- _所给文字_:
--*--

记得有一天晚上,我到育新花园去看望老师,在电梯间里遇到一对带着一个小女孩的年轻夫妻。时间已经是晚上八点了,这个只有四岁的小女孩嚷着快点回家睡觉。然而,母亲却告诉她说:“宝宝,回家还要弹钢琴呢。”小女孩撒娇地摇摇头。父亲把她抱起来,耐心地哄她说:“好,好,今天晚上弹一点简单的,贝多芬的《欢乐颂》怎么样?”小女孩无奈地点点头,脸上哪里有一点“欢乐”的表情?开电梯的阿姨连声称赞说:“好聪明的闺女,这么小小年纪就会弹钢琴了,长大了一定是个音乐家!”孩子的父母脸上顿时乐开了花。但是,我心里却很怜悯这个四岁的女孩,她的欢乐显然与贝多芬的《欢乐颂》毫无关系。父母牢牢记得孩子的前程,单单却忘记了她还是一个孩子!假如我有一天为人之父,我一定不会像这些口口声声说“为孩子好”的家伙——说到底,他们还不是为了自己的面子!
童年被用来换取名誉,那么拥有名誉之后,又用什么来换取童年呢?
欲说还休的“语文”
在中学语文教育逐渐成为各界讨论的焦点的今天,一套《新语文》读本在二十一世纪的地平线上横空出世。这套读本从文化价值、教学理念到编排方式、选文标准都与传统的“语文”课本迥然不同。作为编委之一,我负责西方文学部分内容的编写工作,我希望这套读本能给孩子们提供崭新的文化资源,能帮助他们熟练地运用母语表达自己的思想感情。

--*--

- _收集材料_:

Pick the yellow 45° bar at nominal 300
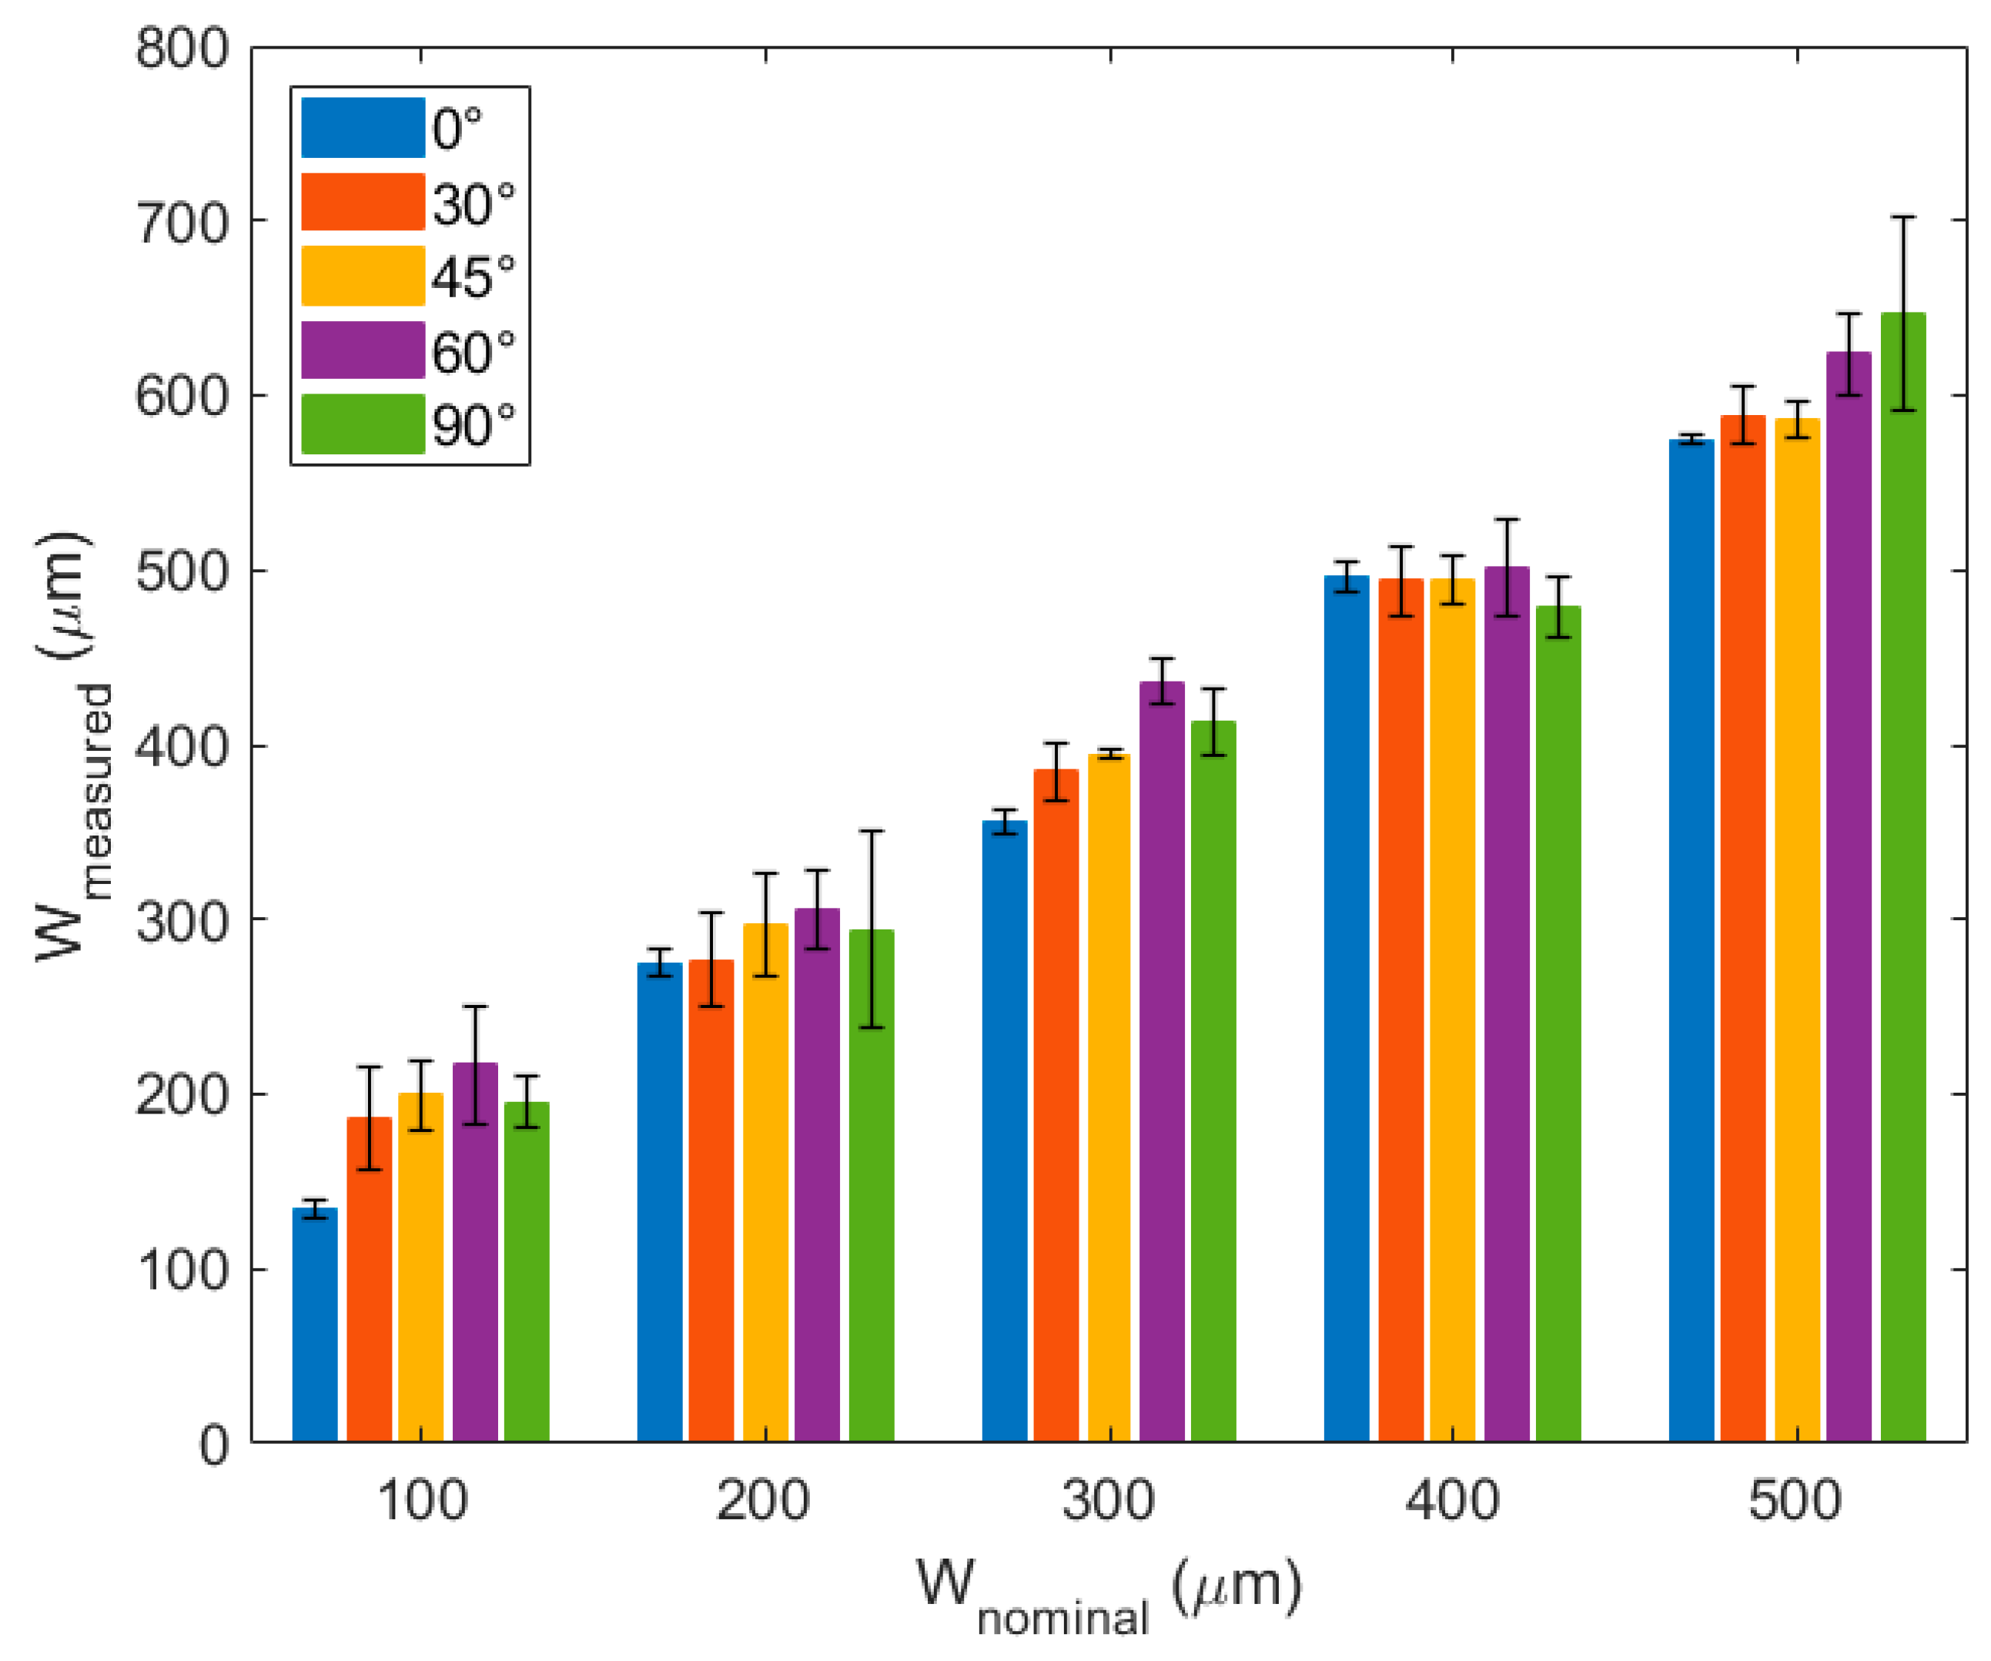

--*--

- _待办任务_:
1 - 根据这篇谈童年与语文教育的短文回答:
(a) 电梯里的小女孩几岁?
(b) 父亲提议她当晚弹哪首曲子?
(c) 作者在《新语文》读本中负责编写哪部分内容?
2 - 请从这篇谈童年与语文教育的短文最后一句之后接着续写。

- _结果_:
1 -
(a) 四岁。
(b) 贝多芬的《欢乐颂》。
(c) 西方文学部分。

2 -
就我个人的经历来说,我念中学的时候,几乎没有认真听过几节“正统”的语文课。我看重的是个人的审美、个人的自由、个人的独立和个人的尊严——文学理应承担赋予人类这一切美德的任务。尽管我们的语文教育是那样的糟糕,但我幸运地遇到了几位伯乐式的语文老师,他们发现了我的天赋,并决定对我“网开一面”——特许我上课时阅读自己喜欢的文学书籍,甚至还借了许多书籍给我阅读。八十年代那些思想解放运动中凸现出来的著作,几乎都是在中学时代接触的。而我的语言感觉和思想能力,正是在长期的“随便翻翻”中形成的,跟那套老掉牙的教育部“统编”语文课本毫无关系。语文课堂上的语法分析、划分段落、概括中心思想,在我看来全是“睁着眼睛说瞎话”。
很多年过去了。我也进入了“作家”的行列,在诸多中学阅读教材和补充读物中也出现了我的文字。有一次,在一本中学语文教学参考书上,我偶然发现自己的一篇文章被选用来作为“现代文阅读材料”。一开始,我还感到十分荣幸,后来发现文章后面出了十道“阅读题”:诸如划出原文中的一句话来,询问“作者的本意是什么”,下面列有四个备选的答案。我尝试着做了一遍,题目的难度远远超过了我的想像。我写文章的时候也没有消耗这么多的智力和精神。好容易答完了题目,我再对照后面的标准答案,不由得倒吸了一口凉气:结果十道题全部都做错了!看来,那位出题的语文老师比作为作者的我更了解“作者的本意”!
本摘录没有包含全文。